SHORT TASK -> Please return, unchanged, the entries from the line with "Given: View mumsykorede__'s story avatar" up to and including the line with "click(x=66, y=52)".

-- Start INPUT MATERIAL --

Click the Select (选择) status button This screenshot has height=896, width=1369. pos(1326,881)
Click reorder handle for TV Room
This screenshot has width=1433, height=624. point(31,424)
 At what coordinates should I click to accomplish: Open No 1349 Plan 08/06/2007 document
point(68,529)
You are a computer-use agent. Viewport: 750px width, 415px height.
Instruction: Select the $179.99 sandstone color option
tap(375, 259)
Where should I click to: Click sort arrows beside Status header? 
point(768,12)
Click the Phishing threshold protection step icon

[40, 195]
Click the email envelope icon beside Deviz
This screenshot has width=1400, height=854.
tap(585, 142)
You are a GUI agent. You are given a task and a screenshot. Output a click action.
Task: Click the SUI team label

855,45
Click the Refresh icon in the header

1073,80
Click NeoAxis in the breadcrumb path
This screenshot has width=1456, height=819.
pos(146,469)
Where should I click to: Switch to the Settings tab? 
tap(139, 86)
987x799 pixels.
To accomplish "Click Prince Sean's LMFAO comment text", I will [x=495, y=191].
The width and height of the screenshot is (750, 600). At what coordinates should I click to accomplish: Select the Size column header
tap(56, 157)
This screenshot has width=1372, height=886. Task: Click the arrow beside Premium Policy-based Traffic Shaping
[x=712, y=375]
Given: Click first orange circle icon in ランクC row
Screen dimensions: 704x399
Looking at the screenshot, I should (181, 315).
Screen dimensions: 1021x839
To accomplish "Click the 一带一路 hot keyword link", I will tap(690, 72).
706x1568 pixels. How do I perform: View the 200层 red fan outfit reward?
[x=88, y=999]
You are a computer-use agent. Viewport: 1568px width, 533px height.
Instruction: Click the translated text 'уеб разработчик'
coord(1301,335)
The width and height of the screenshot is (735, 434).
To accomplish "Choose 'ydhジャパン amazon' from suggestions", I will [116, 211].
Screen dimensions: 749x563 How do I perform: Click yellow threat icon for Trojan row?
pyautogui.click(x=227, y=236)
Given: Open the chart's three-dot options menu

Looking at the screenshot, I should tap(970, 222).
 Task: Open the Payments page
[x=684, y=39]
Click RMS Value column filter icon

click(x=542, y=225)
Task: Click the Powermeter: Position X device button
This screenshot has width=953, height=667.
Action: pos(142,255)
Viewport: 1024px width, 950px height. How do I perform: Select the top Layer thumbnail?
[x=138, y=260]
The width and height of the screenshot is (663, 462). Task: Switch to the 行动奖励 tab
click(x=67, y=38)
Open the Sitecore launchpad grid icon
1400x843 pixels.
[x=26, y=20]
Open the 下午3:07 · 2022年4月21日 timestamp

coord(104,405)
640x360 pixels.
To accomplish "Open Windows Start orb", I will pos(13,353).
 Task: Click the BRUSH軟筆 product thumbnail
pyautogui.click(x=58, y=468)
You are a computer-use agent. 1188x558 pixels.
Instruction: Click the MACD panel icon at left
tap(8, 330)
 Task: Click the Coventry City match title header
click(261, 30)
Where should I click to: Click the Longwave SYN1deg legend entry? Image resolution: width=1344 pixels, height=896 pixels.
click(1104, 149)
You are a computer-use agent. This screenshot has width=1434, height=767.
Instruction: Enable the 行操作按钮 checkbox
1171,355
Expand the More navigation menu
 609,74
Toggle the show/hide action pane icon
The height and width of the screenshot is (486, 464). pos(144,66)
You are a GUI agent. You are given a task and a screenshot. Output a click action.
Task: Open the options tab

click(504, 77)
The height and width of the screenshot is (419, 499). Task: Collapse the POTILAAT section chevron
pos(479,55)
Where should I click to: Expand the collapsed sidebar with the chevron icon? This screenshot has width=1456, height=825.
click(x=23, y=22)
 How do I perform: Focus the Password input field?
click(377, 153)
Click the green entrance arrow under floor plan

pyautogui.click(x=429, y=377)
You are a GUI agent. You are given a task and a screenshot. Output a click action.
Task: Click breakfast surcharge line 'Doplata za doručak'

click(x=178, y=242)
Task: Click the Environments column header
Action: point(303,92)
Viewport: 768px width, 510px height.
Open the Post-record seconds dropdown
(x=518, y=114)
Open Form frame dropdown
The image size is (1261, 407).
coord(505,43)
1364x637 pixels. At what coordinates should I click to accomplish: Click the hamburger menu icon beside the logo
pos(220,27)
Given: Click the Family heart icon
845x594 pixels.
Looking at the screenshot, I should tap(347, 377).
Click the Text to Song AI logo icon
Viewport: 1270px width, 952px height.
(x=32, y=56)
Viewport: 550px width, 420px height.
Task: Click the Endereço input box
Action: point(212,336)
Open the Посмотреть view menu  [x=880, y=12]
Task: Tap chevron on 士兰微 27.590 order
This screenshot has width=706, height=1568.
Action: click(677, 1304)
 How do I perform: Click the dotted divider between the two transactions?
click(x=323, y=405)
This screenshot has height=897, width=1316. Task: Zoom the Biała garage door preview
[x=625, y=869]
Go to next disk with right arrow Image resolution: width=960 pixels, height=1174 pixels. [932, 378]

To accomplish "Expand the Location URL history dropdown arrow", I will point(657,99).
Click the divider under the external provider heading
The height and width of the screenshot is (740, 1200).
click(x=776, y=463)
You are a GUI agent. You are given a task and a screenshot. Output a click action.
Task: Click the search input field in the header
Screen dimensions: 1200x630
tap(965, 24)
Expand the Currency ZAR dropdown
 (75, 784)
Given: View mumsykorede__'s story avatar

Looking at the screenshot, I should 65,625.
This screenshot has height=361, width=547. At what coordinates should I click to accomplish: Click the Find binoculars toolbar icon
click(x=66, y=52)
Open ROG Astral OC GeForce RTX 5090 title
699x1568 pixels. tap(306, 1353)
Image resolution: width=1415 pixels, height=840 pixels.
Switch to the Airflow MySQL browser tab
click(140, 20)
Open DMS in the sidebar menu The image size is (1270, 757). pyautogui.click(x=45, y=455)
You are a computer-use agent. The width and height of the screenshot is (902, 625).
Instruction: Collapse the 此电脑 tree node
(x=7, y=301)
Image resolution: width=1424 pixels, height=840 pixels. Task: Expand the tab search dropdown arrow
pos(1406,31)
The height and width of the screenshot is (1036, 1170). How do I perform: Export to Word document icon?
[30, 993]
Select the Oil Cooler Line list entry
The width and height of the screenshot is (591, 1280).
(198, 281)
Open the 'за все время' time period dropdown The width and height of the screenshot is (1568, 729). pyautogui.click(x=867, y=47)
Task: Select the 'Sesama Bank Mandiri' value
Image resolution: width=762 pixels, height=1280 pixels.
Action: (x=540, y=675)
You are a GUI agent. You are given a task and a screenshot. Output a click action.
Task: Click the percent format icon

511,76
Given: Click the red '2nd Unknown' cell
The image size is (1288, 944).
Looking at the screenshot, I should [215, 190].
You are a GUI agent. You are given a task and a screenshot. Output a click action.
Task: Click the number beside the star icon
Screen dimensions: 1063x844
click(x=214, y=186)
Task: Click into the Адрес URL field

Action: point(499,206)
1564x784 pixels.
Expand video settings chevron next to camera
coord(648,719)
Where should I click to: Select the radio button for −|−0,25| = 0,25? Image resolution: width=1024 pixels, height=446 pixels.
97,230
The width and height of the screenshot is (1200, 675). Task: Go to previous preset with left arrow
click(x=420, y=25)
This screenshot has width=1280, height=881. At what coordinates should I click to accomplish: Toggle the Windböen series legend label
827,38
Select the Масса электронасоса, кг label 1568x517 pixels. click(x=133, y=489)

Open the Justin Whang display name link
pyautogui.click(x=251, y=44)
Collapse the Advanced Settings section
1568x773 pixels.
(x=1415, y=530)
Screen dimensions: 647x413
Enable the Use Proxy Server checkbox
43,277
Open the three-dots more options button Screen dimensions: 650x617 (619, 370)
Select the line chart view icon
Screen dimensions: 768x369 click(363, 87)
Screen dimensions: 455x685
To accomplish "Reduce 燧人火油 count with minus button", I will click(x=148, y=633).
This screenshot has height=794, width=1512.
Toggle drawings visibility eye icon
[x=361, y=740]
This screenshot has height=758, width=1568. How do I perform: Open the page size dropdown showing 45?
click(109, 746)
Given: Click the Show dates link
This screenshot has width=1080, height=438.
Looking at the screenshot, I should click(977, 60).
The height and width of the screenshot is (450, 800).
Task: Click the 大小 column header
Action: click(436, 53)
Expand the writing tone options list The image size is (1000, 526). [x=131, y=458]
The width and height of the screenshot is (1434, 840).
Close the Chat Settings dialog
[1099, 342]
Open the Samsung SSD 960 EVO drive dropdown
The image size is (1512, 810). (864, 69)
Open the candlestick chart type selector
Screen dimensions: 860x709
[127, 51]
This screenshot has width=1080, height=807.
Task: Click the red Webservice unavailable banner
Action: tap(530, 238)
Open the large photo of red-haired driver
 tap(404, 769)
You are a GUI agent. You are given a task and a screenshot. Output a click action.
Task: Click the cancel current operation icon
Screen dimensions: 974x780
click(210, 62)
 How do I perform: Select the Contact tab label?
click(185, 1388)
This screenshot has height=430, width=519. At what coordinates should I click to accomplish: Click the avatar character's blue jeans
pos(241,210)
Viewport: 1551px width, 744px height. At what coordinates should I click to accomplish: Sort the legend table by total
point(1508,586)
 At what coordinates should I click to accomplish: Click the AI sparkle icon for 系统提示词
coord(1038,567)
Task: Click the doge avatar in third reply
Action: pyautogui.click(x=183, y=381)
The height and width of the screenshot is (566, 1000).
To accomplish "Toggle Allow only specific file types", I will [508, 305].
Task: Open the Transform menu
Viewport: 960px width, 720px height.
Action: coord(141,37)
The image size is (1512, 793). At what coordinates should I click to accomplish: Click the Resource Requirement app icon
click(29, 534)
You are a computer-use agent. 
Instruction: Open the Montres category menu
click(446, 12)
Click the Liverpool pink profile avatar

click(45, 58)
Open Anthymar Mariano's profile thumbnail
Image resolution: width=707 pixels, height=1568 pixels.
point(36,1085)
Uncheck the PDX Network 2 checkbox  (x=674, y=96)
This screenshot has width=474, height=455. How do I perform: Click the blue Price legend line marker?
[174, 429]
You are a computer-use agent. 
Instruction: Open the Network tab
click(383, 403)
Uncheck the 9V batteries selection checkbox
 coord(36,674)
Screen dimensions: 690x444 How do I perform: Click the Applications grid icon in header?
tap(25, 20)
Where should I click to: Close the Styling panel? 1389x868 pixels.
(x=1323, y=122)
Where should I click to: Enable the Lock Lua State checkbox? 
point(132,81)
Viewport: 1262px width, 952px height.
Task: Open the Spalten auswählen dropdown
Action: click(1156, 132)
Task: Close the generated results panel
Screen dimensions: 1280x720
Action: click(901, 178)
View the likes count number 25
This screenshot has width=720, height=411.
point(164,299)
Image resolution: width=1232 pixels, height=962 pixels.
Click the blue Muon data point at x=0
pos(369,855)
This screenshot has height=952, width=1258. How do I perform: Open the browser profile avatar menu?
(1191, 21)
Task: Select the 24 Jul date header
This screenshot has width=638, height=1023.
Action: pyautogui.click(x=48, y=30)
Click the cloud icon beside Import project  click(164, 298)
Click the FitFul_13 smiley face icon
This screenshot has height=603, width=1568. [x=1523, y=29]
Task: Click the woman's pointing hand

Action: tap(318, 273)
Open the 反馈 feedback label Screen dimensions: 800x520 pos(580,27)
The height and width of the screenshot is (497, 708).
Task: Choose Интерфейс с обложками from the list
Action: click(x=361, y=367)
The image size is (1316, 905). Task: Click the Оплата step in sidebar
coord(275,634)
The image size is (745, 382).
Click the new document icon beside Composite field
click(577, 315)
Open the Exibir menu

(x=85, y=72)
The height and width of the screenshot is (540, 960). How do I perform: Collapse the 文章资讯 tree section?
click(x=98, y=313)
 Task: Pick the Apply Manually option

-- End INPUT MATERIAL --

ANSWER ->
Given: View mumsykorede__'s story avatar

Looking at the screenshot, I should 65,625.
This screenshot has height=361, width=547. At what coordinates should I click to accomplish: Click the Find binoculars toolbar icon
click(x=66, y=52)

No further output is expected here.